Deep Learning Inference Frameworks and Why We Need Them

5 minute read

Published:

There are two types of deep learning frameworks.

  1. Training frameworks: These frameworks are commonly known for providing tools to design and build a machine learning or deep learning model. These libraries are feature-rich to allow you to define and train your model. The goal of development during model training would be to produce accurate results (within a reasonable time frame). e.g. Tensorflow, PyTorch, Caffe, Theano, MXNet etc.

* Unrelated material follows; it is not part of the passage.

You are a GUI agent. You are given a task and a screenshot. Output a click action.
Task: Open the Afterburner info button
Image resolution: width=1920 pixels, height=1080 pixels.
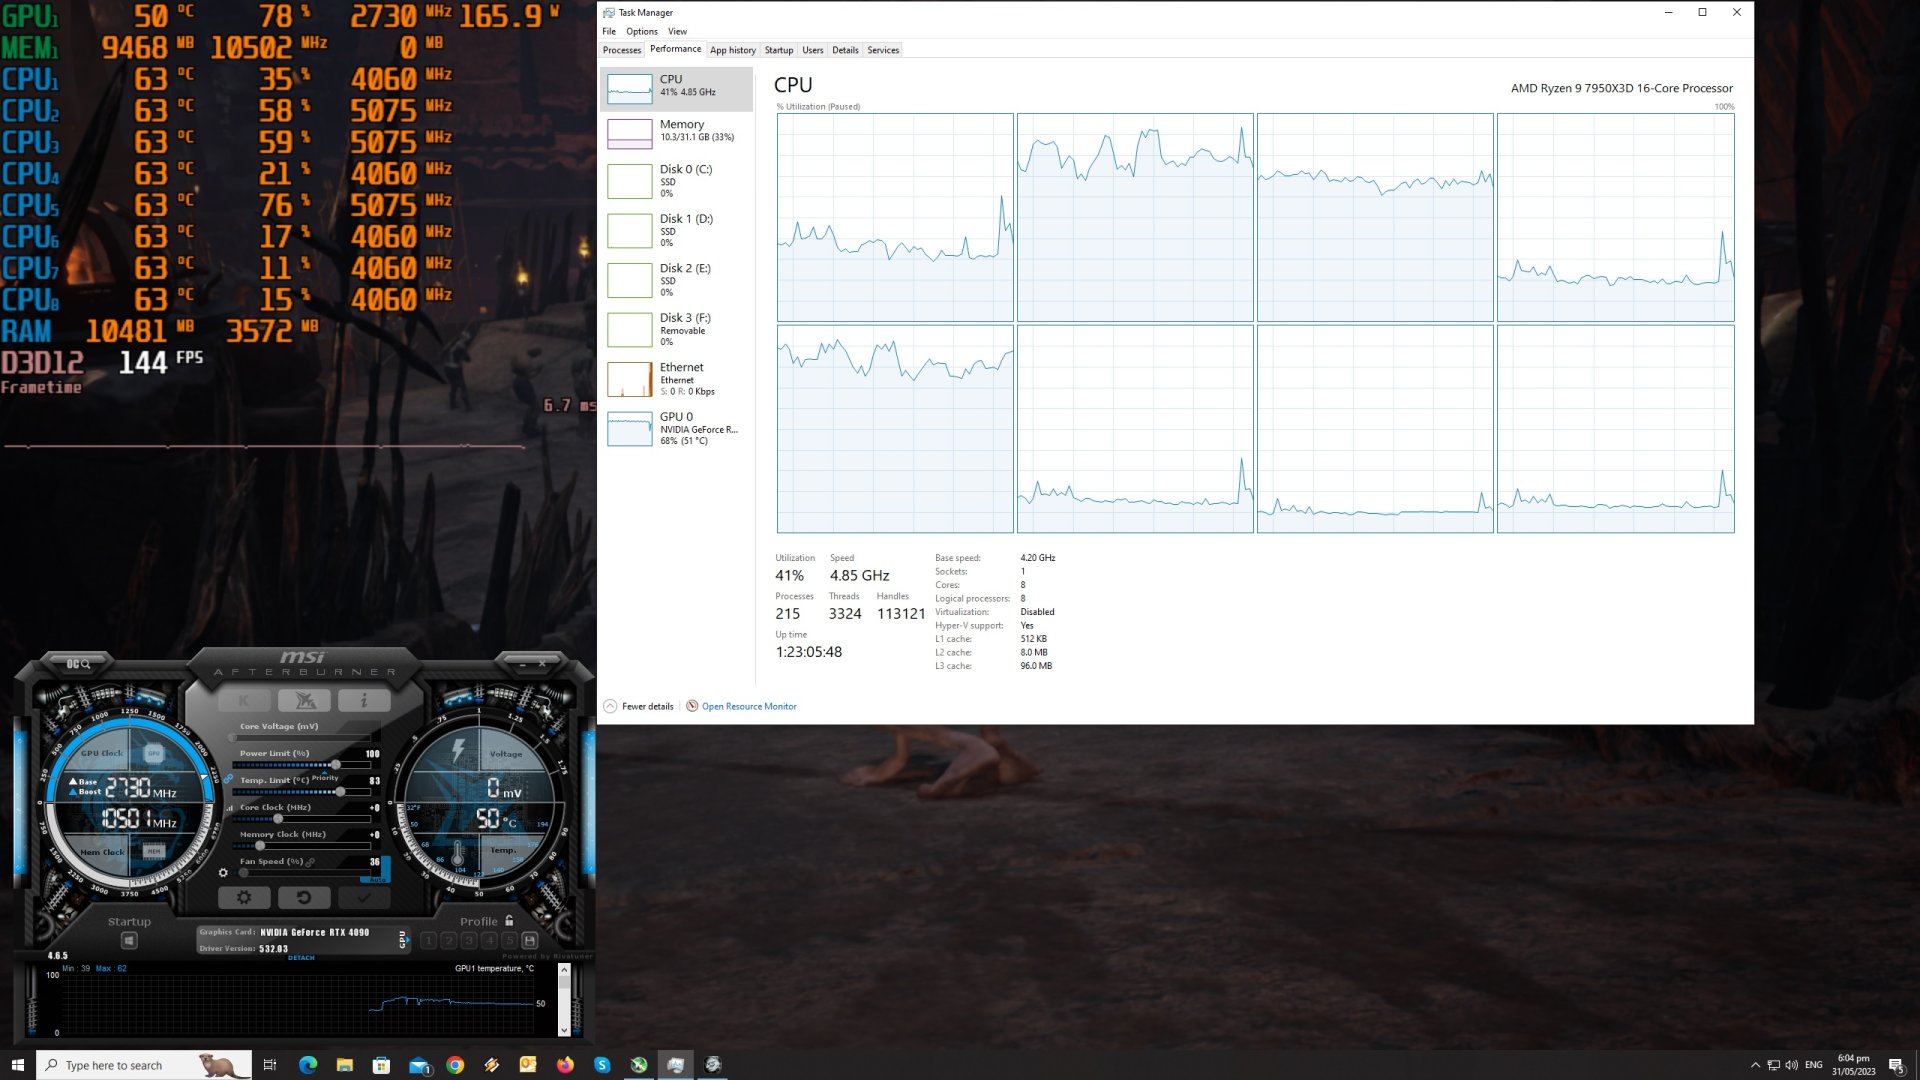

  2. Inference frameworks: Inference frameworks are a part of MLOps development, and are used to optimize your model during deployment. In AI, inference refers to a trained model making predictions. Assuming your model is satisfactorily accurate, inference frameworks would help you take the next step in speeding up the time your model takes to produce an accurate prediction. From an end-user UX perspective, this is incredibly important. e.g. OpenVINO, ONNX, NCNN, MXNet etc.

In production, there are 2 main priorities with regards to model deployment:

  1. Making fast predictions
  2. Using minimal computing resources

Optimising your Inference Framework

There are a number of great inference frameworks that work to optimize you model deployment. In the paper Deep Learning Inference Frameworks Benchmark, Pierrick Pochelu proposes a number of metrics to benchmark the performance of your framework. These include:

  1. Throughput (predictions per second)
  2. Load time (time for nn to reach a state in memory that is ready to make predictions)
  3. Memory consumption (memory on disk used to process the current batch of features)
  4. Power consumption (watt-seconds of the system to predict a fixed number of data samples)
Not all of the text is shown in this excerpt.